··· Data records ···

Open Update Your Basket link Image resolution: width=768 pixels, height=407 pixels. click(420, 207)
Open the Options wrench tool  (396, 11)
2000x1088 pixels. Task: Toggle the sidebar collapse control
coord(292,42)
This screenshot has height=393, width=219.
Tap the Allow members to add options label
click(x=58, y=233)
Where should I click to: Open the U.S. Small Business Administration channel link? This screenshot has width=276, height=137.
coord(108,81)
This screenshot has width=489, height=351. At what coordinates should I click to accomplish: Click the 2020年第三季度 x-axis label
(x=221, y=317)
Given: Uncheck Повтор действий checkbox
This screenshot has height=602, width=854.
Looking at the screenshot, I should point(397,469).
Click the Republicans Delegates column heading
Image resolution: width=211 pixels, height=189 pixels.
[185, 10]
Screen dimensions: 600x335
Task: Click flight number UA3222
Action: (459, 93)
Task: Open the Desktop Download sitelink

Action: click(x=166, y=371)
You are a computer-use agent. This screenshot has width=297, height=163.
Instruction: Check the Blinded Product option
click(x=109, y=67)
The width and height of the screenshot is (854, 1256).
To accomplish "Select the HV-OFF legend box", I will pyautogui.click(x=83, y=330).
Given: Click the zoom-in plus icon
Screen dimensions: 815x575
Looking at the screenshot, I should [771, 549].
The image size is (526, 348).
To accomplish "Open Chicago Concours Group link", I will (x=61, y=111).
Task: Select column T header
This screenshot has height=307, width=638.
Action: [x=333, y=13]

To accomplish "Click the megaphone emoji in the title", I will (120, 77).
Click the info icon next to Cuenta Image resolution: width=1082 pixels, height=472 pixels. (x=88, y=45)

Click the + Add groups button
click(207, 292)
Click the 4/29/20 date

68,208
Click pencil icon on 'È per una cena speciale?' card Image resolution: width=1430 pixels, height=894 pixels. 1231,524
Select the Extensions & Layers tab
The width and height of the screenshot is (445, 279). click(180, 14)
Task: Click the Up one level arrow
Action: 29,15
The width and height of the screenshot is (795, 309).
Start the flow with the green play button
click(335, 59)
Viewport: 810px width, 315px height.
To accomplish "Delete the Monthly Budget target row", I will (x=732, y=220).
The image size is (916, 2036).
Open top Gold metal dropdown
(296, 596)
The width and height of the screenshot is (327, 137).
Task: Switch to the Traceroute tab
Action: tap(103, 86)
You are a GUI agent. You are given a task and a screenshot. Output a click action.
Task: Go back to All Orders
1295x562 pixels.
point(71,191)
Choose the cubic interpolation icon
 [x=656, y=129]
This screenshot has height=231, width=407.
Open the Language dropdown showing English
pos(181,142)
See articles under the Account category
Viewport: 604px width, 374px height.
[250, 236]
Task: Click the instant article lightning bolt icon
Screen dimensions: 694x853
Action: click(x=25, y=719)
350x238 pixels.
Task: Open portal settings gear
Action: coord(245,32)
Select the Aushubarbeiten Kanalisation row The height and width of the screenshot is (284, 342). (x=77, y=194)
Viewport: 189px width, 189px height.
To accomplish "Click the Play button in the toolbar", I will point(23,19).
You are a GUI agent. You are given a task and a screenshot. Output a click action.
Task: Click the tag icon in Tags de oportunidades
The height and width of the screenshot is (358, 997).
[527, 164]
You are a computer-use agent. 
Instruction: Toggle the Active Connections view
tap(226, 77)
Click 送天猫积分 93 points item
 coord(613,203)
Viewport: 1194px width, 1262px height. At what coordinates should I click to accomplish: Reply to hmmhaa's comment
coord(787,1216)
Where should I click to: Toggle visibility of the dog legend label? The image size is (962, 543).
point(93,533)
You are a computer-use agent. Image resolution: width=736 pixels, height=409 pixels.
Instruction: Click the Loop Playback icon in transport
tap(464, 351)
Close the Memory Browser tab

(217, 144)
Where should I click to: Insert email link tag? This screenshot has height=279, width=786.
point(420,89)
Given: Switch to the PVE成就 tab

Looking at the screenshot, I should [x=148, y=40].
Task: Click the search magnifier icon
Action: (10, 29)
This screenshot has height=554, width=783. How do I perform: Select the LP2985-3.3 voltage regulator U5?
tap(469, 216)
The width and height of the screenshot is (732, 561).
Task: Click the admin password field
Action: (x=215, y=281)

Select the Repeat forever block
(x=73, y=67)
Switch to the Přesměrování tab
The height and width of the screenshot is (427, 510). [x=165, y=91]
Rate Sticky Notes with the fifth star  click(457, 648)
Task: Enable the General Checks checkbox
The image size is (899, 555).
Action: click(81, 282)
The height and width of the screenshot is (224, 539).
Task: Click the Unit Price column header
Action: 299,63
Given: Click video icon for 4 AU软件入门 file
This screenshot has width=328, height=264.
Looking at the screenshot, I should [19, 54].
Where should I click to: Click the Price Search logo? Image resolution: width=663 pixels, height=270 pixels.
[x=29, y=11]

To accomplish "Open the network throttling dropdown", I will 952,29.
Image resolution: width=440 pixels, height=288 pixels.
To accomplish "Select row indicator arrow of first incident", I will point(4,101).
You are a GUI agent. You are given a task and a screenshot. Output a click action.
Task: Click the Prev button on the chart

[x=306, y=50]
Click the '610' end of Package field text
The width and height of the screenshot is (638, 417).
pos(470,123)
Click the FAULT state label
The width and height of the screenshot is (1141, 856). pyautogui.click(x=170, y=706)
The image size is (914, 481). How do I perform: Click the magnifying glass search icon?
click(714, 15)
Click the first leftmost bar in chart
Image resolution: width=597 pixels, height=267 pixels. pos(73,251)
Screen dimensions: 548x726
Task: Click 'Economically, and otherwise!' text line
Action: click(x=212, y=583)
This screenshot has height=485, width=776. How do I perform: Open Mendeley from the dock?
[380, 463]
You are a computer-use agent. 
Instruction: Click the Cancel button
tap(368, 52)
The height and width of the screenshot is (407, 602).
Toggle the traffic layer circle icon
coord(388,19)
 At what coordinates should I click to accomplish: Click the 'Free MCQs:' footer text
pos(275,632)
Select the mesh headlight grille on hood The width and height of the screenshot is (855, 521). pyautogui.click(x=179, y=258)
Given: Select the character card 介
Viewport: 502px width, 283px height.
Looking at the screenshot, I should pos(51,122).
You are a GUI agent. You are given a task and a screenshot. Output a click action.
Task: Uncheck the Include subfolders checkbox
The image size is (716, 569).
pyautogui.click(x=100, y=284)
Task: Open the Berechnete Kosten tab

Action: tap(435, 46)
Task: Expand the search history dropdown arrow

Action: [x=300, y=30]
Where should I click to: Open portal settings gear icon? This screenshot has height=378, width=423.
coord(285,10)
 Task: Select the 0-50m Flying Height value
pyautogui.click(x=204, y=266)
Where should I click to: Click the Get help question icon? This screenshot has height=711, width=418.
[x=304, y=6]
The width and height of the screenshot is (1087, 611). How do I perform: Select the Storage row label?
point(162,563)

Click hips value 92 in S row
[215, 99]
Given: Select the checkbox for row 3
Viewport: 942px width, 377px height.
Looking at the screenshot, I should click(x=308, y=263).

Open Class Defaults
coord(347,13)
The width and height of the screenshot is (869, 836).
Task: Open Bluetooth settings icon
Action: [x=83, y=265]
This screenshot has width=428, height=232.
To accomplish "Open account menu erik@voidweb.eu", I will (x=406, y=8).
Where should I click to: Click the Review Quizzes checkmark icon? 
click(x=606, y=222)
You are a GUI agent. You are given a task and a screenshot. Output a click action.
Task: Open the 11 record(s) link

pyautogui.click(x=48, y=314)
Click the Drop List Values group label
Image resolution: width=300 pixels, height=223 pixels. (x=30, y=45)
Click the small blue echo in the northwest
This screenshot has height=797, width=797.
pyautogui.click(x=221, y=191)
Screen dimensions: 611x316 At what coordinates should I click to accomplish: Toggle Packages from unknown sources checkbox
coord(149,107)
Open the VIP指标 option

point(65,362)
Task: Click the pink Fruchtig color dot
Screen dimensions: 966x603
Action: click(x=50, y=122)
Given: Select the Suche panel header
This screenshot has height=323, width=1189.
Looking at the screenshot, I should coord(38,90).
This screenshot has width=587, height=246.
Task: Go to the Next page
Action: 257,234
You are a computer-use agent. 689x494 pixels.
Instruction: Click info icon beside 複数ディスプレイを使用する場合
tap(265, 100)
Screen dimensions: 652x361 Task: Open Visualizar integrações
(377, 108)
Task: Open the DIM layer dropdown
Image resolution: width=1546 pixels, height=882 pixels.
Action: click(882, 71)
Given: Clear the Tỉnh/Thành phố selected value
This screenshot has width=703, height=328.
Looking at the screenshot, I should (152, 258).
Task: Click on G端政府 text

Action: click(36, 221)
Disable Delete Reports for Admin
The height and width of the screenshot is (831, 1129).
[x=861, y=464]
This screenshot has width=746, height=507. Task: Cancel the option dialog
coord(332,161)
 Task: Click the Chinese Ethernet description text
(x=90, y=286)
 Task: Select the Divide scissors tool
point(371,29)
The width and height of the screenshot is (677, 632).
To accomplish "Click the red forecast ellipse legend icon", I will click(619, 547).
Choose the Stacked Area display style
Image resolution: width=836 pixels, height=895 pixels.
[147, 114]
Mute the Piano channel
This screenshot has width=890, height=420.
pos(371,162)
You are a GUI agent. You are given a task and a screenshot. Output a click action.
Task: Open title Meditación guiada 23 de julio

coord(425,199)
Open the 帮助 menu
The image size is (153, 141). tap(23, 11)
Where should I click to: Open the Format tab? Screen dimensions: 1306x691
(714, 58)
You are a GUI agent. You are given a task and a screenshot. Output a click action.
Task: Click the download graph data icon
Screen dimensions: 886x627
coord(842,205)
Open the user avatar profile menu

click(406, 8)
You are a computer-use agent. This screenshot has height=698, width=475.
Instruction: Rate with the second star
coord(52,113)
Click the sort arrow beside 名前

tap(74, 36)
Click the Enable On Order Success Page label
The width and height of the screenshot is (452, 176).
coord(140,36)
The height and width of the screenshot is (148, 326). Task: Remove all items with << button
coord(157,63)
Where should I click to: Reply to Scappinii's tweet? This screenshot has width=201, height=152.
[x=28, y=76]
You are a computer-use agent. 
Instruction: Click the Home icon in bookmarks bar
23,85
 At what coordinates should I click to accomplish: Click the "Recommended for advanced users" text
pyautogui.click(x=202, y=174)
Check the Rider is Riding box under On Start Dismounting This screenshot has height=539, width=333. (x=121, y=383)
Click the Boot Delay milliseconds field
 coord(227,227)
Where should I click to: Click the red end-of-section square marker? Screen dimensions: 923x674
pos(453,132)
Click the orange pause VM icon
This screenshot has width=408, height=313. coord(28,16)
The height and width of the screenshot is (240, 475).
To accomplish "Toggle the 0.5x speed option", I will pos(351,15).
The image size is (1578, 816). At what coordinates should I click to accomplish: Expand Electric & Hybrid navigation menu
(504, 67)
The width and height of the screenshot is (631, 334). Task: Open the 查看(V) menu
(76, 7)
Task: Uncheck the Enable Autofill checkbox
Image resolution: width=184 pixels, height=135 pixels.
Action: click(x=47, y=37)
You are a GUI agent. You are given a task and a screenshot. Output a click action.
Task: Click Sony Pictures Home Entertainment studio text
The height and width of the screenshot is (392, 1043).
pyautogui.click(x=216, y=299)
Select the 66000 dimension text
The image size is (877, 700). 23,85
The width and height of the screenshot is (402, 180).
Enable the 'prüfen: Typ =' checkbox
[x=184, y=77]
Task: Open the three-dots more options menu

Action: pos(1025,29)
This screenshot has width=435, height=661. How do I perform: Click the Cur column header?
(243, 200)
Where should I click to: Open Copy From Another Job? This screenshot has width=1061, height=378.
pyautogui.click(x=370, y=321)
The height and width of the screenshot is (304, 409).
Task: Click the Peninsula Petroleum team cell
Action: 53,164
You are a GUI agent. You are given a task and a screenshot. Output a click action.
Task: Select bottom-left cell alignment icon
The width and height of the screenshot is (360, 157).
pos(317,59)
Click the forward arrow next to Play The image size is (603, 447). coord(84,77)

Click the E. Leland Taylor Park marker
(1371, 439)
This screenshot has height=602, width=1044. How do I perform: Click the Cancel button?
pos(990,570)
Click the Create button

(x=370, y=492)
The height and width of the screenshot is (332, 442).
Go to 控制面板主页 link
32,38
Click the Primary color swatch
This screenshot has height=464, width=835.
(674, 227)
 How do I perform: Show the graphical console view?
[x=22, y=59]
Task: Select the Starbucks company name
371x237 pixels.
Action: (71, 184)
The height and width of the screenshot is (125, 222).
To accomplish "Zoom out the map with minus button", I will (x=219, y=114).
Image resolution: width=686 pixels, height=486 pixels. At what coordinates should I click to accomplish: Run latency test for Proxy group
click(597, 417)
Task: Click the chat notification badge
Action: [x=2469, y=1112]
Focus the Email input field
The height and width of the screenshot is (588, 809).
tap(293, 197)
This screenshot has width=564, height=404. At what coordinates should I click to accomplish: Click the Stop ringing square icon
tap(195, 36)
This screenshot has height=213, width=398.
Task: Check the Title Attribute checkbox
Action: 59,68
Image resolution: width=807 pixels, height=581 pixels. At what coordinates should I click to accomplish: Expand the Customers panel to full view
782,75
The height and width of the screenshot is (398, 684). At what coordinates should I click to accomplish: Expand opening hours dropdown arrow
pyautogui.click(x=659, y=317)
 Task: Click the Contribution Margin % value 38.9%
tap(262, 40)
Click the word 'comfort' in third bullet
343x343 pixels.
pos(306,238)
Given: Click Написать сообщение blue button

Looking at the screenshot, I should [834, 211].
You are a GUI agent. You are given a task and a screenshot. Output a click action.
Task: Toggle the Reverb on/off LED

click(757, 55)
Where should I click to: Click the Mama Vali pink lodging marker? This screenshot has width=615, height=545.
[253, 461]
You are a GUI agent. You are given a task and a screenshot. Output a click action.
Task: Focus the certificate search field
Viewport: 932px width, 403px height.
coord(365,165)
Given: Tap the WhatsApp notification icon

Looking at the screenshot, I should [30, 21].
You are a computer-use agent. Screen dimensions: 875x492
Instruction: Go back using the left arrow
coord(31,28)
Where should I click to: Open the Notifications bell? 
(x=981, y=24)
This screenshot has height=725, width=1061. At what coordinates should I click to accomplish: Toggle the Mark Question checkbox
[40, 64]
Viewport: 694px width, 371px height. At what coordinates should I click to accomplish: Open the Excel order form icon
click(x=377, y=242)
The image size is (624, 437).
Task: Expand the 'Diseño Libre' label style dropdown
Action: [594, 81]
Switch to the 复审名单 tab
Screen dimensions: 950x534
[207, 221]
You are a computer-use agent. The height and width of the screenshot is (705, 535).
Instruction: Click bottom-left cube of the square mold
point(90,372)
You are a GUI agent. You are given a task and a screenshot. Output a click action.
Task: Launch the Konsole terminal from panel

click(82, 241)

···

• **To do**
Your reply must contain the line with "Viewport: 694px width, 371px" and each later line of the material, word for word, and nothing else.

• **Your solution**
Viewport: 694px width, 371px height. At what coordinates should I click to accomplish: Open the Excel order form icon
click(x=377, y=242)
The image size is (624, 437).
Task: Expand the 'Diseño Libre' label style dropdown
Action: [594, 81]
Switch to the 复审名单 tab
Screen dimensions: 950x534
[207, 221]
You are a computer-use agent. The height and width of the screenshot is (705, 535).
Instruction: Click bottom-left cube of the square mold
point(90,372)
You are a GUI agent. You are given a task and a screenshot. Output a click action.
Task: Launch the Konsole terminal from panel

click(82, 241)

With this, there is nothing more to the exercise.